Currier has four kids, the eldest of whom is asthmatic, but said he was "shocked" when he went to research the condition online, finding a lot of information without scientific validity. Medpedia is his attempt to change that.

"We started with a Mediawiki implementation. We started adjusting it based on the needs of the medical community for acknowledgment, for having a clinical as well as a plain English page.
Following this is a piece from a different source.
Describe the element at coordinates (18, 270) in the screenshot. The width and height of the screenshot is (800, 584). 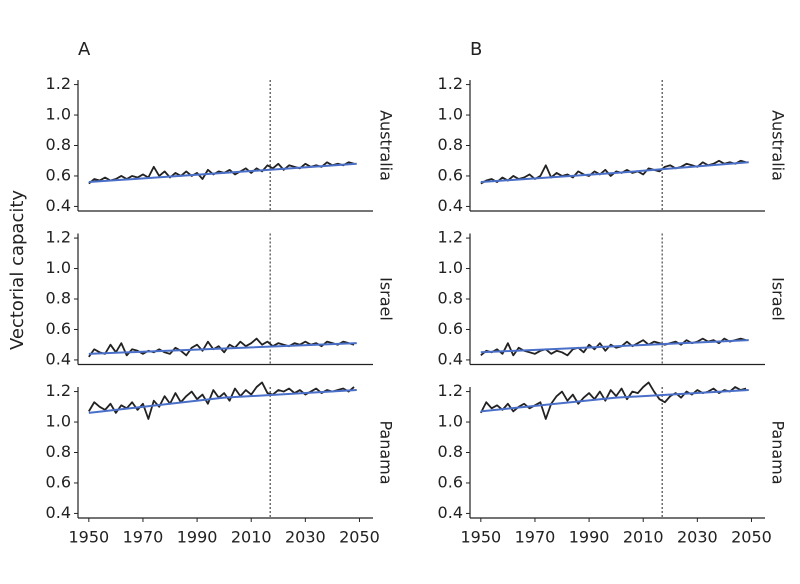
I see `y-axis-label: Vectorial capacity` at that location.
"We made 35 modifications to the platform to let it work better for the medical world. Then we added a Linkedin for the medical world, where profiles are designed to show medical pros in their best light.

"The idea is to force transparency, allow for flagging, and know that non-scientific stuff will get washed out faster here than in paper or in conferences."

The result started a lot smaller than sites like Wikipedia, which are wide-open, but Currier said he expected this to be a 10-year project.

"What we've seen so far are the rational people taking their existing content onto the system, bringing it in, modifying it and linking it."

It's no Tickle, but maybe it will last a lot longer. "It's a matter of starting with a quality content base," he concluded. And moving forward from there.